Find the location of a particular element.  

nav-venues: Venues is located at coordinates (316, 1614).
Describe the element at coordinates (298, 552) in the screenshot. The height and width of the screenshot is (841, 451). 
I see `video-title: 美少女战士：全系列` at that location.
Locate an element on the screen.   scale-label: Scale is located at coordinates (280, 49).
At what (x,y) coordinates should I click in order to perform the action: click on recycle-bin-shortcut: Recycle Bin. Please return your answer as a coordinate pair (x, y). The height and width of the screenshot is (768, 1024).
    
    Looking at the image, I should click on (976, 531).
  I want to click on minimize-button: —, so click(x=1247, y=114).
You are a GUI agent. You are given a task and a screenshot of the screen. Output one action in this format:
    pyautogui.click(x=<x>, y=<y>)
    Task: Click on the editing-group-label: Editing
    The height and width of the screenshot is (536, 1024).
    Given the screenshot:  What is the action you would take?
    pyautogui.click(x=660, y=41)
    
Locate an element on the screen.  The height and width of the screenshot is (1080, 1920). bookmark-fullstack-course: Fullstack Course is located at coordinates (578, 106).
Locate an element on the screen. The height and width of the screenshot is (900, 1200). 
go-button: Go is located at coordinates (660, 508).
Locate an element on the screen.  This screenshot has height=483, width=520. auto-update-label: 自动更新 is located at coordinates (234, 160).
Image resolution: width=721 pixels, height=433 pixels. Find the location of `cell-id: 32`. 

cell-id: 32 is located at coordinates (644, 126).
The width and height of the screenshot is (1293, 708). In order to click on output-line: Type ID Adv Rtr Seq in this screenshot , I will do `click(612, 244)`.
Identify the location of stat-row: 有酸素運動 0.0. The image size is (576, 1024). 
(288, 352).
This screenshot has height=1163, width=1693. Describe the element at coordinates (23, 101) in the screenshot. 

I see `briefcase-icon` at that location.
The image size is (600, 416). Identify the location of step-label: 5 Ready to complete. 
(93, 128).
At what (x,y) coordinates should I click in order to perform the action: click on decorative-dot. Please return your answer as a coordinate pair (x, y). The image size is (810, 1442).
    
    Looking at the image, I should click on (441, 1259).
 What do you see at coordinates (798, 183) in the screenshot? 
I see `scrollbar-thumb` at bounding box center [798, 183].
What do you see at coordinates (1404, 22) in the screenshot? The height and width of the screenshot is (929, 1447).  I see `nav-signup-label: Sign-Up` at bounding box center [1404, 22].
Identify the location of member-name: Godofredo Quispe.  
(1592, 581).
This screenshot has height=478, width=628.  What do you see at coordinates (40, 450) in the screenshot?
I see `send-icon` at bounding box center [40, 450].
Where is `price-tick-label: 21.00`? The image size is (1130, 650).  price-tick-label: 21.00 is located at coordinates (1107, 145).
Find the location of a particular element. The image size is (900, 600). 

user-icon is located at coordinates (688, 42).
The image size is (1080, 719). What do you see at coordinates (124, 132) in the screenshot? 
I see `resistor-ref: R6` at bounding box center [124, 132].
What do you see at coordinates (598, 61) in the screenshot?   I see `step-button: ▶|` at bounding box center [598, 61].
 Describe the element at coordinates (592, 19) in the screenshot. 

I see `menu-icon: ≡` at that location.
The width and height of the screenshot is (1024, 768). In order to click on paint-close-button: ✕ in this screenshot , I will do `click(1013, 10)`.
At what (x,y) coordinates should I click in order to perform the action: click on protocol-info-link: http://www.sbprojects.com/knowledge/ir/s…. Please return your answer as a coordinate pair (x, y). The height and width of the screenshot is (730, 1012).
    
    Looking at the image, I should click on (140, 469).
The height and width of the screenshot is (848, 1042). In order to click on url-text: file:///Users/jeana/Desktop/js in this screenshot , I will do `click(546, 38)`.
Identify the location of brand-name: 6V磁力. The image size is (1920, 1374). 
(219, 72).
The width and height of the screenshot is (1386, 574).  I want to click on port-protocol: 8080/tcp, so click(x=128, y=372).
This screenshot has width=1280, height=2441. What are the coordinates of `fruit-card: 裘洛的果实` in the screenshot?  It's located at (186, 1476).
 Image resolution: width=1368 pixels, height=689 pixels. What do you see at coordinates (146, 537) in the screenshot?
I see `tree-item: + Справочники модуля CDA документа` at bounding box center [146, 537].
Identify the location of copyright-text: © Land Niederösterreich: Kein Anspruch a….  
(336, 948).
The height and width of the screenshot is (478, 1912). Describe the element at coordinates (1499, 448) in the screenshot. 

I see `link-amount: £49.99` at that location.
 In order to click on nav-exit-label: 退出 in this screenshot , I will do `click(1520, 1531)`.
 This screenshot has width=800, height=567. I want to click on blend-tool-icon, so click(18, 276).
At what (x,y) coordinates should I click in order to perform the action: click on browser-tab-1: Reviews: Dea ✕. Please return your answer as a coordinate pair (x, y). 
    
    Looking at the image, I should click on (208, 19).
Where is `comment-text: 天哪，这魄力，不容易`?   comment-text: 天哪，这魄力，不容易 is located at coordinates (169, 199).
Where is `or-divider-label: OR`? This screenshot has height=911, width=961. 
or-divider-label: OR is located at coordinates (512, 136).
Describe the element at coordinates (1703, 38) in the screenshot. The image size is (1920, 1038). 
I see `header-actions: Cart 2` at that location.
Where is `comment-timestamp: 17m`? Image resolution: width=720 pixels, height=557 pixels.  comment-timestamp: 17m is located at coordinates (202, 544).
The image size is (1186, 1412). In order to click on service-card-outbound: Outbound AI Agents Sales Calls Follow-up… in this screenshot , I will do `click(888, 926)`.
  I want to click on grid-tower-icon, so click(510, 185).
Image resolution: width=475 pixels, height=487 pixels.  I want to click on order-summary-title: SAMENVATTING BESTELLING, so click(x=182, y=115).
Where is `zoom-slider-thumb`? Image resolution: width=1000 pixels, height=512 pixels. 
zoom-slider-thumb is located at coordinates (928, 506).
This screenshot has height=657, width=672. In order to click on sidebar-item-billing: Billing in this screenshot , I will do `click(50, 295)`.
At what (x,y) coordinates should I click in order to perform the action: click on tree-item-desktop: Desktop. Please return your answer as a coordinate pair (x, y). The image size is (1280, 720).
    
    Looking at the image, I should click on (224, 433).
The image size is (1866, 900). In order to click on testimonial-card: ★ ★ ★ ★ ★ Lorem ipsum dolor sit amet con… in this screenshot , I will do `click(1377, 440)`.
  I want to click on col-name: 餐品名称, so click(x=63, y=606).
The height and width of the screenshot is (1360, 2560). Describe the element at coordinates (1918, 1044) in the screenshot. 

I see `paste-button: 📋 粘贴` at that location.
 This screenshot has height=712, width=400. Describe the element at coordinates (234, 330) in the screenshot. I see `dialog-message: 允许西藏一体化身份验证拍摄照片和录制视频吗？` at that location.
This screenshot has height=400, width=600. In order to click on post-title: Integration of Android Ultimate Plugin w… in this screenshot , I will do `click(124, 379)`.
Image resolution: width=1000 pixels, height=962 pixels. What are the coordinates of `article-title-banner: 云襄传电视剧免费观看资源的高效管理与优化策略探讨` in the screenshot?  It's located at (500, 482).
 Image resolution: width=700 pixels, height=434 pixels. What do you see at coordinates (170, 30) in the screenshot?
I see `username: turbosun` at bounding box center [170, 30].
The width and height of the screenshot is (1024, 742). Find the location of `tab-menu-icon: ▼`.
------------------------------------
Turn all the records above into a numbered list, one line per item, leaving out the blank lines.

1. Find the location of a particular element.  
2. nav-venues: Venues is located at coordinates (316, 1614).
3. Describe the element at coordinates (298, 552) in the screenshot. The height and width of the screenshot is (841, 451). 
4. I see `video-title: 美少女战士：全系列` at that location.
5. Locate an element on the screen.   scale-label: Scale is located at coordinates (280, 49).
6. At what (x,y) coordinates should I click in order to perform the action: click on recycle-bin-shortcut: Recycle Bin. Please return your answer as a coordinate pair (x, y). The height and width of the screenshot is (768, 1024).
7.     Looking at the image, I should click on (976, 531).
8.   I want to click on minimize-button: —, so click(x=1247, y=114).
9. You are a GUI agent. You are given a task and a screenshot of the screen. Output one action in this format:
10.     pyautogui.click(x=<x>, y=<y>)
11.     Task: Click on the editing-group-label: Editing
12.     The height and width of the screenshot is (536, 1024).
13.     Given the screenshot:  What is the action you would take?
14.     pyautogui.click(x=660, y=41)
15. Locate an element on the screen.  The height and width of the screenshot is (1080, 1920). bookmark-fullstack-course: Fullstack Course is located at coordinates (578, 106).
16. Locate an element on the screen. The height and width of the screenshot is (900, 1200). 
17. go-button: Go is located at coordinates (660, 508).
18. Locate an element on the screen.  This screenshot has height=483, width=520. auto-update-label: 自动更新 is located at coordinates (234, 160).
19. Image resolution: width=721 pixels, height=433 pixels. Find the location of `cell-id: 32`. 
20. cell-id: 32 is located at coordinates (644, 126).
21. The width and height of the screenshot is (1293, 708). In order to click on output-line: Type ID Adv Rtr Seq in this screenshot , I will do `click(612, 244)`.
22. Identify the location of stat-row: 有酸素運動 0.0. The image size is (576, 1024). 
23. (288, 352).
24. This screenshot has height=1163, width=1693. Describe the element at coordinates (23, 101) in the screenshot. 
25. I see `briefcase-icon` at that location.
26. The image size is (600, 416). Identify the location of step-label: 5 Ready to complete. 
27. (93, 128).
28. At what (x,y) coordinates should I click in order to perform the action: click on decorative-dot. Please return your answer as a coordinate pair (x, y). The image size is (810, 1442).
29.     Looking at the image, I should click on (441, 1259).
30.  What do you see at coordinates (798, 183) in the screenshot? 
31. I see `scrollbar-thumb` at bounding box center [798, 183].
32. What do you see at coordinates (1404, 22) in the screenshot? The height and width of the screenshot is (929, 1447).  I see `nav-signup-label: Sign-Up` at bounding box center [1404, 22].
33. Identify the location of member-name: Godofredo Quispe.  
34. (1592, 581).
35. This screenshot has height=478, width=628.  What do you see at coordinates (40, 450) in the screenshot?
36. I see `send-icon` at bounding box center [40, 450].
37. Where is `price-tick-label: 21.00`? The image size is (1130, 650).  price-tick-label: 21.00 is located at coordinates (1107, 145).
38. Find the location of a particular element. The image size is (900, 600). 
39. user-icon is located at coordinates (688, 42).
40. The image size is (1080, 719). What do you see at coordinates (124, 132) in the screenshot? 
41. I see `resistor-ref: R6` at bounding box center [124, 132].
42. What do you see at coordinates (598, 61) in the screenshot?   I see `step-button: ▶|` at bounding box center [598, 61].
43.  Describe the element at coordinates (592, 19) in the screenshot. 
44. I see `menu-icon: ≡` at that location.
45. The width and height of the screenshot is (1024, 768). In order to click on paint-close-button: ✕ in this screenshot , I will do `click(1013, 10)`.
46. At what (x,y) coordinates should I click in order to perform the action: click on protocol-info-link: http://www.sbprojects.com/knowledge/ir/s…. Please return your answer as a coordinate pair (x, y). The height and width of the screenshot is (730, 1012).
47.     Looking at the image, I should click on (140, 469).
48. The height and width of the screenshot is (848, 1042). In order to click on url-text: file:///Users/jeana/Desktop/js in this screenshot , I will do `click(546, 38)`.
49. Identify the location of brand-name: 6V磁力. The image size is (1920, 1374). 
50. (219, 72).
51. The width and height of the screenshot is (1386, 574).  I want to click on port-protocol: 8080/tcp, so click(x=128, y=372).
52. This screenshot has width=1280, height=2441. What are the coordinates of `fruit-card: 裘洛的果实` in the screenshot?  It's located at (186, 1476).
53.  Image resolution: width=1368 pixels, height=689 pixels. What do you see at coordinates (146, 537) in the screenshot?
54. I see `tree-item: + Справочники модуля CDA документа` at bounding box center [146, 537].
55. Identify the location of copyright-text: © Land Niederösterreich: Kein Anspruch a….  
56. (336, 948).
57. The height and width of the screenshot is (478, 1912). Describe the element at coordinates (1499, 448) in the screenshot. 
58. I see `link-amount: £49.99` at that location.
59.  In order to click on nav-exit-label: 退出 in this screenshot , I will do `click(1520, 1531)`.
60.  This screenshot has width=800, height=567. I want to click on blend-tool-icon, so click(18, 276).
61. At what (x,y) coordinates should I click in order to perform the action: click on browser-tab-1: Reviews: Dea ✕. Please return your answer as a coordinate pair (x, y). 
62.     Looking at the image, I should click on (208, 19).
63. Where is `comment-text: 天哪，这魄力，不容易`?   comment-text: 天哪，这魄力，不容易 is located at coordinates (169, 199).
64. Where is `or-divider-label: OR`? This screenshot has height=911, width=961. 
65. or-divider-label: OR is located at coordinates (512, 136).
66. Describe the element at coordinates (1703, 38) in the screenshot. The image size is (1920, 1038). 
67. I see `header-actions: Cart 2` at that location.
68. Where is `comment-timestamp: 17m`? Image resolution: width=720 pixels, height=557 pixels.  comment-timestamp: 17m is located at coordinates (202, 544).
69. The image size is (1186, 1412). In order to click on service-card-outbound: Outbound AI Agents Sales Calls Follow-up… in this screenshot , I will do `click(888, 926)`.
70.   I want to click on grid-tower-icon, so click(510, 185).
71. Image resolution: width=475 pixels, height=487 pixels.  I want to click on order-summary-title: SAMENVATTING BESTELLING, so click(x=182, y=115).
72. Where is `zoom-slider-thumb`? Image resolution: width=1000 pixels, height=512 pixels. 
73. zoom-slider-thumb is located at coordinates (928, 506).
74. This screenshot has height=657, width=672. In order to click on sidebar-item-billing: Billing in this screenshot , I will do `click(50, 295)`.
75. At what (x,y) coordinates should I click in order to perform the action: click on tree-item-desktop: Desktop. Please return your answer as a coordinate pair (x, y). The image size is (1280, 720).
76.     Looking at the image, I should click on (224, 433).
77. The image size is (1866, 900). In order to click on testimonial-card: ★ ★ ★ ★ ★ Lorem ipsum dolor sit amet con… in this screenshot , I will do `click(1377, 440)`.
78.   I want to click on col-name: 餐品名称, so click(x=63, y=606).
79. The height and width of the screenshot is (1360, 2560). Describe the element at coordinates (1918, 1044) in the screenshot. 
80. I see `paste-button: 📋 粘贴` at that location.
81.  This screenshot has height=712, width=400. Describe the element at coordinates (234, 330) in the screenshot. I see `dialog-message: 允许西藏一体化身份验证拍摄照片和录制视频吗？` at that location.
82. This screenshot has height=400, width=600. In order to click on post-title: Integration of Android Ultimate Plugin w… in this screenshot , I will do `click(124, 379)`.
83. Image resolution: width=1000 pixels, height=962 pixels. What are the coordinates of `article-title-banner: 云襄传电视剧免费观看资源的高效管理与优化策略探讨` in the screenshot?  It's located at (500, 482).
84.  Image resolution: width=700 pixels, height=434 pixels. What do you see at coordinates (170, 30) in the screenshot?
85. I see `username: turbosun` at bounding box center [170, 30].
86. The width and height of the screenshot is (1024, 742). Find the location of `tab-menu-icon: ▼`.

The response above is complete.